Conversing with Shabnam made me think of her super hit film Aina, which is a classic tale about two lovers from different social classes and their struggle to be with each other. Released in 1977 during the time of labour unrest, and especially following the 1972 labour strikes, Aina was as much a love story as it was a criticism of the sharpening class divide. Its closing scene, in which Rita (Shabnam) slaps her father, and where her mother says: ‘you have not slapped your father, but the mentality that believes in differences between the poor and the rich’ is poignant. With such a powerful message, it is no wonder that Aina still has the record of being the longest running film in Pakistani history, managing to be on the screen for 401 weeks — more than seven years!

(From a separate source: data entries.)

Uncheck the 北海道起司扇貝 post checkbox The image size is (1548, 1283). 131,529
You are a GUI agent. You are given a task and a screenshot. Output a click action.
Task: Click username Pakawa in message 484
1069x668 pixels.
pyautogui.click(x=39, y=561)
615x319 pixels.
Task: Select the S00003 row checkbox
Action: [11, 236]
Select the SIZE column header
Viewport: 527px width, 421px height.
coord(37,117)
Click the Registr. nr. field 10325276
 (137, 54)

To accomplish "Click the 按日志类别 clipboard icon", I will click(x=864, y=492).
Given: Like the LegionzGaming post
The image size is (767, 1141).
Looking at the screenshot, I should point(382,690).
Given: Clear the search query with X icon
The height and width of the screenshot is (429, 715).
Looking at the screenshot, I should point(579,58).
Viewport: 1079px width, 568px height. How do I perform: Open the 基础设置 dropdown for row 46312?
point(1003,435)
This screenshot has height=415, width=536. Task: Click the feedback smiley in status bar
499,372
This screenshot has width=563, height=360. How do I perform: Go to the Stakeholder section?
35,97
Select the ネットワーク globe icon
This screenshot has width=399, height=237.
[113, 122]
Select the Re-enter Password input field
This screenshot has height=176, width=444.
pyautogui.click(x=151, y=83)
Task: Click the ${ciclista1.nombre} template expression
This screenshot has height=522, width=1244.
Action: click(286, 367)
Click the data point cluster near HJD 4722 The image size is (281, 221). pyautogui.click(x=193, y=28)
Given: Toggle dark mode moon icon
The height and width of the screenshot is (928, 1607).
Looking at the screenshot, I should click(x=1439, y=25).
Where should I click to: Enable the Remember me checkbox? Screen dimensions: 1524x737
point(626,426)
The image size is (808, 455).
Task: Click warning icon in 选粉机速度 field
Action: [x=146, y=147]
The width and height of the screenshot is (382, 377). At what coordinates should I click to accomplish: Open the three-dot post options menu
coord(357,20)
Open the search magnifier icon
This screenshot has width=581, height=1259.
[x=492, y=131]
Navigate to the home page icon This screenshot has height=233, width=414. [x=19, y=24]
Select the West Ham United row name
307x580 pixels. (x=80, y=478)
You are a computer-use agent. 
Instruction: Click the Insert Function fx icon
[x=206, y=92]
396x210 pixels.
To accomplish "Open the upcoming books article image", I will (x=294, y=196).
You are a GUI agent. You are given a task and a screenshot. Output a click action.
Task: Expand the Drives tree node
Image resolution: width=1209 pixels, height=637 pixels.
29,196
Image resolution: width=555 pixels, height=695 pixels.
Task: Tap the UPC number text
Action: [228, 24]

Shabnam’s visit to Pakistan and the reception she received, even from people who were born years after she left the film industry, shows that there is still a healthy appetite for good films and good acting in the country. Sharmeen Obaid-Chinoy’s success at the Oscars is another indication that good work can still be done in Pakistan. Films provide a mirror into society, as well as a channel for reflection and criticism, and therefore, at this difficult time we must revive the Pakistani film industry and become a society with a pulse again.
Published in The Express Tribune, May 8th, 2012.